* [Task prompt]:
From the records below, state how many lines include the word "icon", giving only that number.

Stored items
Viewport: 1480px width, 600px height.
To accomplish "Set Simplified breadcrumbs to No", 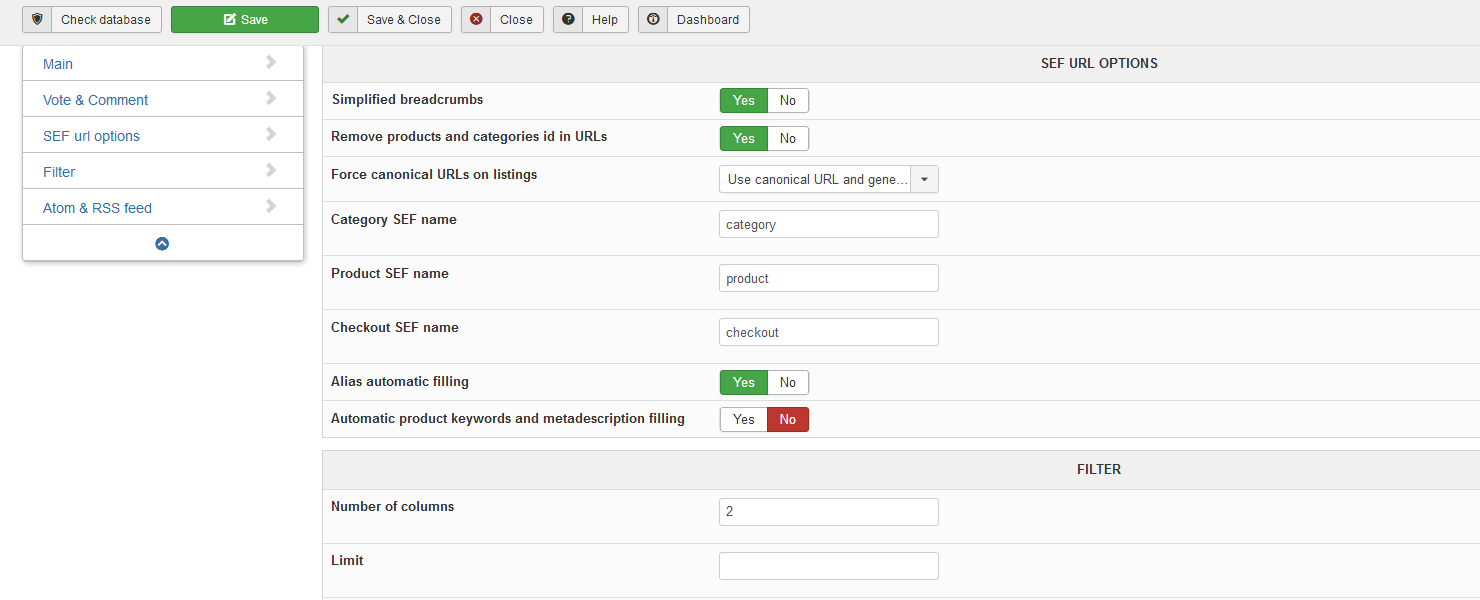I will coord(788,101).
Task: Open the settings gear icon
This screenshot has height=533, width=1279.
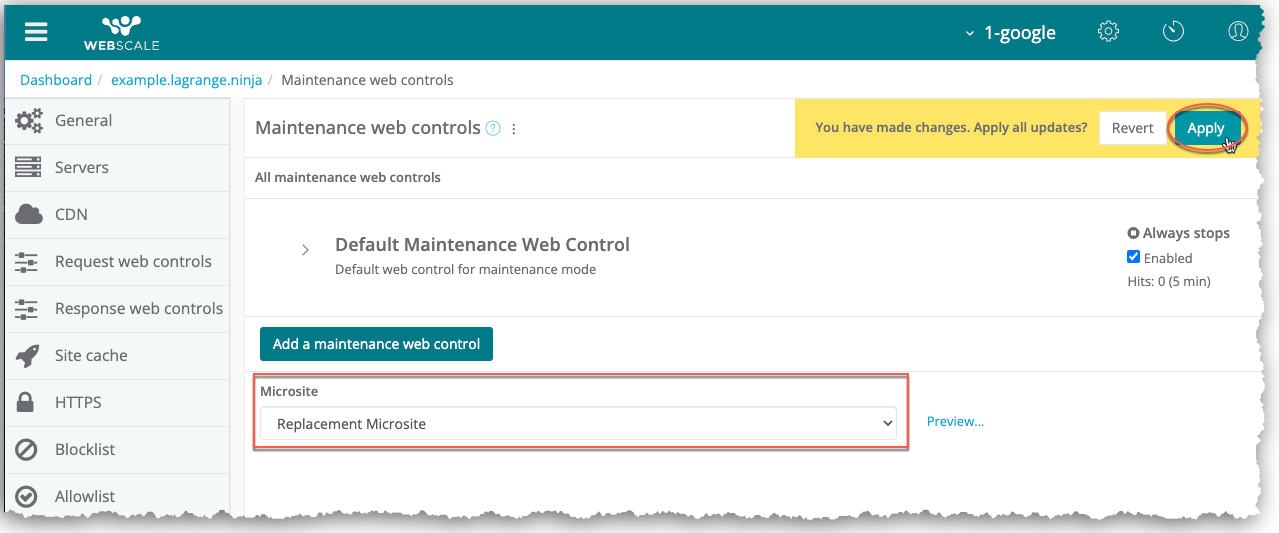Action: 1108,32
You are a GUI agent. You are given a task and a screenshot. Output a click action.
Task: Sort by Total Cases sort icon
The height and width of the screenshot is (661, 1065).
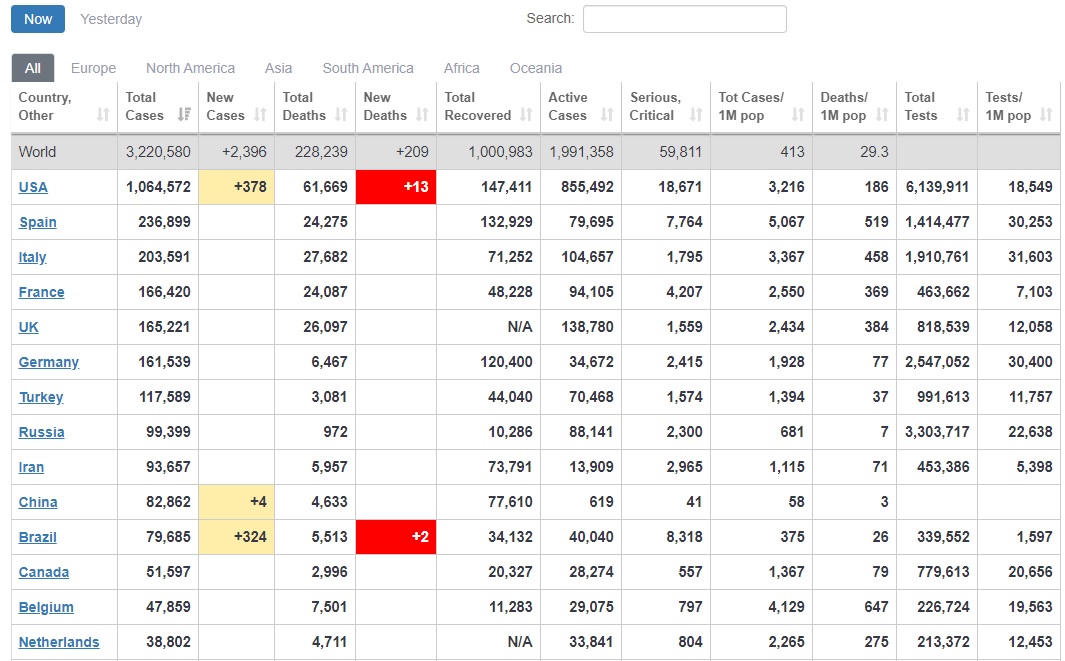coord(184,115)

* [Output of the task]:
2